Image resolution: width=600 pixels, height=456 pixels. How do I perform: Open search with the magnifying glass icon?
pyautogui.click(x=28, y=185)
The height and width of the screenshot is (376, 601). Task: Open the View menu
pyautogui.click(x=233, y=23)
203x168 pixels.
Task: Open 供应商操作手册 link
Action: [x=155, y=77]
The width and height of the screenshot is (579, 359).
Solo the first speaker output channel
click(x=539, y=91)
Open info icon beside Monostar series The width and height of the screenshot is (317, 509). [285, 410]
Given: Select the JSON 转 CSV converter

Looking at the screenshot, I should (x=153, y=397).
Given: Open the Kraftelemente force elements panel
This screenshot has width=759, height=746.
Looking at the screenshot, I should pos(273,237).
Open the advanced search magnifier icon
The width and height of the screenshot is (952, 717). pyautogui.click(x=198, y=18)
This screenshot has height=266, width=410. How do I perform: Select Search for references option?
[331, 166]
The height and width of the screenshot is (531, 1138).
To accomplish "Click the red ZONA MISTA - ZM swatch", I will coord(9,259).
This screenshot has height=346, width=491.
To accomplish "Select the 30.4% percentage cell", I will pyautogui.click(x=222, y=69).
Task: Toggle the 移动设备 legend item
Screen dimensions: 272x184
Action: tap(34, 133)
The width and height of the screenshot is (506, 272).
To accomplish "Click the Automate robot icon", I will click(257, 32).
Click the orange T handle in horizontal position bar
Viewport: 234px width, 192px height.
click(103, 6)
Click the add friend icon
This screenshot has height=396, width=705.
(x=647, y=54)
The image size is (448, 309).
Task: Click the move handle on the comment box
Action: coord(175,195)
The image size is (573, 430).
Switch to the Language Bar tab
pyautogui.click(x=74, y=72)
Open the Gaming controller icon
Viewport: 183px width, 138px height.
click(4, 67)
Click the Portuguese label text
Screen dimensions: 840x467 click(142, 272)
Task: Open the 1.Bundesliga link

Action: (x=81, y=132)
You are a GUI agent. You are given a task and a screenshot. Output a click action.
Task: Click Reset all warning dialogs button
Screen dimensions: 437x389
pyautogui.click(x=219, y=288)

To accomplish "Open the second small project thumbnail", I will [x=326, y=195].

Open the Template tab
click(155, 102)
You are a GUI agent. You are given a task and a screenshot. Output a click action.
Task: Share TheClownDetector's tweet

____________

(Your task): Copy the lines from the start of the data verbatim, stopping after the line containing "Given: Open the".

(Reply to the task):
Image resolution: width=600 pixels, height=456 pixels. How do I perform: Open search with the magnifying glass icon?
pyautogui.click(x=28, y=185)
The height and width of the screenshot is (376, 601). Task: Open the View menu
pyautogui.click(x=233, y=23)
203x168 pixels.
Task: Open 供应商操作手册 link
Action: [x=155, y=77]
The width and height of the screenshot is (579, 359).
Solo the first speaker output channel
click(x=539, y=91)
Open info icon beside Monostar series The width and height of the screenshot is (317, 509). [285, 410]
Given: Select the JSON 转 CSV converter

Looking at the screenshot, I should (x=153, y=397).
Given: Open the Kraftelemente force elements panel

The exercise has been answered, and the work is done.